**Excerpt to read:**
◆ ◆ ◆ ◆ ◆
I'm sure we've all seen the emails, if a liberal doesn't like guns, he wants no one to have one, conservatives, just won't own one, and so on. Why minorities can dictate to the majority is beyond me!! When I grew up, it was always majority rule, now we have to submit to the wishes of the few. Not right, not right at all!! Sorry, the dog had to be let out, I have more thoughts. Satisfy the few, and piss off the many!!!


----------



## retired guard (Mar 7, 2013)

AquaHull said:


> Since you brought up religion, Swine is an unclean food to eat and is an abomination
> 
> What Does the Bible Say About Eating Pork?
> 
> ...


Sir you may wish to read Acts 10: 15 "Who dares call unclean what I have made clean!"


----------



## jro1 (Mar 3, 2014)

Don't come to Canada, As I will always say..............


----------



## Inor (Mar 22, 2013)

Unfortunately, eastern Canada is more Muslim and Dots than it is Canadians already.
◆ ◆ ◆ ◆ ◆
**Recorded information:**
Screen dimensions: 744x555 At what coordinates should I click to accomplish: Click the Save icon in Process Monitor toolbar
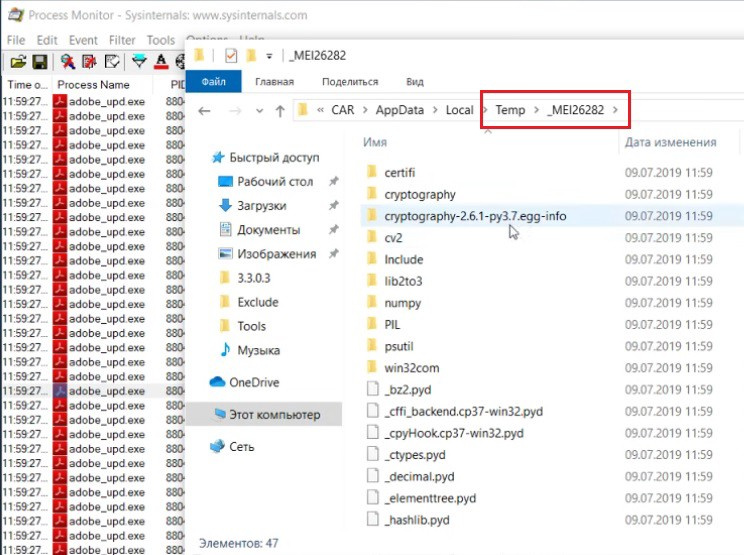point(40,62)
◆ ◆ ◆ ◆ ◆
**Exercise tasks:**
- A) Using the forum thread about majority rule, decide whether each statement agrees with it: (i) The reply posted by retired guard cites Acts 10: 15. (ii) The opening post says that when the writer grew up, it was always minority rule. (iii) The opening post says a cat had to be let out. Answer yes or no for each, and quote the deciding words from the thread.
- B) Render this sentence from the forum thread into Spanish: "When I grew up, it was always majority rule, now we have to submit to the wishes of the few."

**Worked answers:**
- A)
(i) Yes: "Sir you may wish to read Acts 10: 15"
(ii) No: "When I grew up, it was always majority rule"
(iii) No: "Sorry, the dog had to be let out"

- B) Cuando crecí, siempre regía la mayoría; ahora tenemos que someternos a los deseos de unos pocos.